§ **Goal of the exercise**:
The records are to be repeated in full. Every line must match.

Pixel coordinate grounding data
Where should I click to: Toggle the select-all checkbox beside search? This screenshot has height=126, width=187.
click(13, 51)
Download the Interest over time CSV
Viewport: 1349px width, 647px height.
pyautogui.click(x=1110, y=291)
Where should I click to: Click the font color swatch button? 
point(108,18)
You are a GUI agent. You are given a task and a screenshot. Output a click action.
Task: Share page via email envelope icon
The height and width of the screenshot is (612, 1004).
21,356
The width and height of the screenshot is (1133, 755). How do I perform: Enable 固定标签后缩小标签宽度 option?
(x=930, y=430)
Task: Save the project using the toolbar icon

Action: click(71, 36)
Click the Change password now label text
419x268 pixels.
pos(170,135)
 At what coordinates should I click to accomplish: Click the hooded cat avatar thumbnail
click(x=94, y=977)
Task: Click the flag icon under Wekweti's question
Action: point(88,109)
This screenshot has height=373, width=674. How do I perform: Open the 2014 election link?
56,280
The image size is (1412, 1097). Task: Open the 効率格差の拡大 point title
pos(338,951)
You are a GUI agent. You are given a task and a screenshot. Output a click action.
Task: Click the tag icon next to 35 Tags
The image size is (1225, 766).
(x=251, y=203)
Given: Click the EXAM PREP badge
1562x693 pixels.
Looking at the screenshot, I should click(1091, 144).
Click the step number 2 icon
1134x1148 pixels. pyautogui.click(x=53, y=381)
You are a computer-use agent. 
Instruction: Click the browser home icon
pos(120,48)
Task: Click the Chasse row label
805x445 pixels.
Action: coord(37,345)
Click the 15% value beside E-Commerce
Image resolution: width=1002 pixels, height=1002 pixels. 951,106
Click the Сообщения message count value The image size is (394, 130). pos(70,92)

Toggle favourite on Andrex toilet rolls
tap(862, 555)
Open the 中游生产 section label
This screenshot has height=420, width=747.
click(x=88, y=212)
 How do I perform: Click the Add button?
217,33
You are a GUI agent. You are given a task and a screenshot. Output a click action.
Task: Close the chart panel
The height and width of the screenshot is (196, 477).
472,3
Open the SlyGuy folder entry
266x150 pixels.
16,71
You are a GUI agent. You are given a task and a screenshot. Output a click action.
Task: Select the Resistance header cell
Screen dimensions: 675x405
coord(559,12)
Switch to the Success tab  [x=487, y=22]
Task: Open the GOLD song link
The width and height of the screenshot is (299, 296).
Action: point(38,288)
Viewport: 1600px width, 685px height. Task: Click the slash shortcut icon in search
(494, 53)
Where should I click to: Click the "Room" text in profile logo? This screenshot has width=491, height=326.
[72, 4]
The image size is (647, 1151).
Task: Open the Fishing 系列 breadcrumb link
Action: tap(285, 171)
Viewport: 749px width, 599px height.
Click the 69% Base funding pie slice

§ **Solution to the problem**:
Where should I click to: Toggle the select-all checkbox beside search? This screenshot has height=126, width=187.
click(13, 51)
Download the Interest over time CSV
Viewport: 1349px width, 647px height.
pyautogui.click(x=1110, y=291)
Where should I click to: Click the font color swatch button? 
point(108,18)
You are a GUI agent. You are given a task and a screenshot. Output a click action.
Task: Share page via email envelope icon
The height and width of the screenshot is (612, 1004).
21,356
The width and height of the screenshot is (1133, 755). How do I perform: Enable 固定标签后缩小标签宽度 option?
(x=930, y=430)
Task: Save the project using the toolbar icon

Action: click(71, 36)
Click the Change password now label text
419x268 pixels.
pos(170,135)
 At what coordinates should I click to accomplish: Click the hooded cat avatar thumbnail
click(x=94, y=977)
Task: Click the flag icon under Wekweti's question
Action: point(88,109)
This screenshot has height=373, width=674. How do I perform: Open the 2014 election link?
56,280
The image size is (1412, 1097). Task: Open the 効率格差の拡大 point title
pos(338,951)
You are a GUI agent. You are given a task and a screenshot. Output a click action.
Task: Click the tag icon next to 35 Tags
The image size is (1225, 766).
(x=251, y=203)
Given: Click the EXAM PREP badge
1562x693 pixels.
Looking at the screenshot, I should click(1091, 144).
Click the step number 2 icon
1134x1148 pixels. pyautogui.click(x=53, y=381)
You are a computer-use agent. 
Instruction: Click the browser home icon
pos(120,48)
Task: Click the Chasse row label
805x445 pixels.
Action: coord(37,345)
Click the 15% value beside E-Commerce
Image resolution: width=1002 pixels, height=1002 pixels. 951,106
Click the Сообщения message count value The image size is (394, 130). pos(70,92)

Toggle favourite on Andrex toilet rolls
tap(862, 555)
Open the 中游生产 section label
This screenshot has height=420, width=747.
click(x=88, y=212)
 How do I perform: Click the Add button?
217,33
You are a GUI agent. You are given a task and a screenshot. Output a click action.
Task: Close the chart panel
The height and width of the screenshot is (196, 477).
472,3
Open the SlyGuy folder entry
266x150 pixels.
16,71
You are a GUI agent. You are given a task and a screenshot. Output a click action.
Task: Select the Resistance header cell
Screen dimensions: 675x405
coord(559,12)
Switch to the Success tab  [x=487, y=22]
Task: Open the GOLD song link
The width and height of the screenshot is (299, 296).
Action: point(38,288)
Viewport: 1600px width, 685px height. Task: Click the slash shortcut icon in search
(494, 53)
Where should I click to: Click the "Room" text in profile logo? This screenshot has width=491, height=326.
[72, 4]
The image size is (647, 1151).
Task: Open the Fishing 系列 breadcrumb link
Action: tap(285, 171)
Viewport: 749px width, 599px height.
Click the 69% Base funding pie slice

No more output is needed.